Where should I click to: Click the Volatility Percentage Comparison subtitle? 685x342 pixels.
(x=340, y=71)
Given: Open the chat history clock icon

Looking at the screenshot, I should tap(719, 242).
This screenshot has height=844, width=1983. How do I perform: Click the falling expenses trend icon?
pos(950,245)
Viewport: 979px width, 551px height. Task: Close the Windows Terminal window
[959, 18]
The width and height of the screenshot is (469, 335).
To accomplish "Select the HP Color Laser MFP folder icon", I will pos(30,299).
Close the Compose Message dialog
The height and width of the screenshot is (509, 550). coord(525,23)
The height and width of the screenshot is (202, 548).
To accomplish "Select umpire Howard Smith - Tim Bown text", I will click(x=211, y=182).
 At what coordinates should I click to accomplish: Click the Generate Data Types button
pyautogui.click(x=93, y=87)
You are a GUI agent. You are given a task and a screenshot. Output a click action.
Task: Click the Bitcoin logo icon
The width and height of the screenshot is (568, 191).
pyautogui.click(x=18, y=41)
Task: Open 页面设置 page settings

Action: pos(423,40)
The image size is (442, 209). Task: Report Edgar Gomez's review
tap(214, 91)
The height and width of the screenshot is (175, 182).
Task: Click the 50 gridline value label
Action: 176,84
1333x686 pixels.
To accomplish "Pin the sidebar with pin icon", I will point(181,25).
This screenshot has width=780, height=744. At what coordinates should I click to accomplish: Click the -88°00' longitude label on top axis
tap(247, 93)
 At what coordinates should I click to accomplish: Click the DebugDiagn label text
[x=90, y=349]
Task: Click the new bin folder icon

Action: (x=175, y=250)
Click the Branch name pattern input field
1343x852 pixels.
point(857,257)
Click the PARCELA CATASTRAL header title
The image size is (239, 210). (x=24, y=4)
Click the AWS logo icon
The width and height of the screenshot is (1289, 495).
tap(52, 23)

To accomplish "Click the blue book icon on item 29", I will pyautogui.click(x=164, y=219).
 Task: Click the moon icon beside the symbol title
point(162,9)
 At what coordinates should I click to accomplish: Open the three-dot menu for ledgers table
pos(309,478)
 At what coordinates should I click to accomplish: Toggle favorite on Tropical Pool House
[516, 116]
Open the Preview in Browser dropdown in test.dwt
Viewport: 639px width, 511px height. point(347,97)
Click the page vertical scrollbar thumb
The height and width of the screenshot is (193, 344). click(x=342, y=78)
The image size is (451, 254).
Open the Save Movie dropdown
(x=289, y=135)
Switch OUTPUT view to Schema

Assigned task: Only lines with the string "will" are wanted; please find each one in the listing and copy it.

Answer:
To accomplish "Select the HP Color Laser MFP folder icon", I will pos(30,299).
To accomplish "Select umpire Howard Smith - Tim Bown text", I will click(x=211, y=182).
To accomplish "Pin the sidebar with pin icon", I will point(181,25).
To accomplish "Click the blue book icon on item 29", I will pyautogui.click(x=164, y=219).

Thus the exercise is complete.